The relative abundances of mRNAs encoding four different somatostatin receptors were examined using PCR techniques during postnatal development of the rat brain and hypophysis. In most tissues, somatostatin receptor 1 and 4 mRNAs are more abundant than those encoding somatostatin receptor 2 and 3. Transcript levels of somatostatin receptor subtype 4 are relatively high in the cortex, hippocampus, and striatum, those of subtype 1 in the cortex and brainstem, and those of subtype 3 in the cerebellum. In situ hybridization revealed the presence of significant amounts of somatostatin receptor 1 mRNA, as early as prenatal day 14, in the trigeminal ganglion and in the neuroepithelial layers surrounding the lateral, third, and fourth ventricles.
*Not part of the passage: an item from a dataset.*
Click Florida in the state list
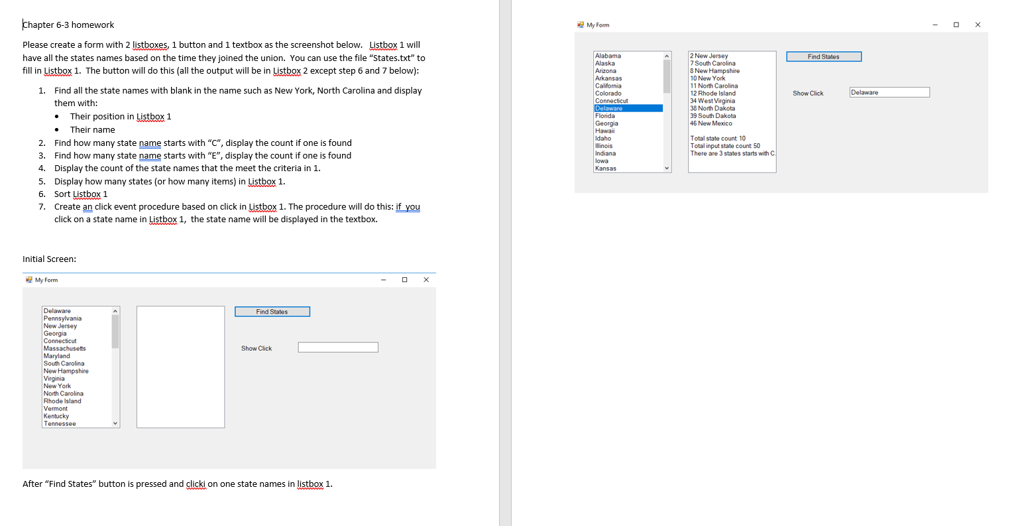1024x526 pixels. [x=605, y=115]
In the developing cortex a morphological change in the sites of somatostatin receptor 1 gene expression occurs; mRNA is present superficially in the cortex at prenatal stages, appears in all layers shortly after birth, and in adult rats is restricted to the deep cortical layers. In the cerebellum, somatostatin receptor 1 mRNA levels are highest around birth, declining thereafter. In contrast, cerebellar somatostatin receptor 3 transcripts are absent at birth, become detectable around postnatal day 7, and reach a maximal level during maturation.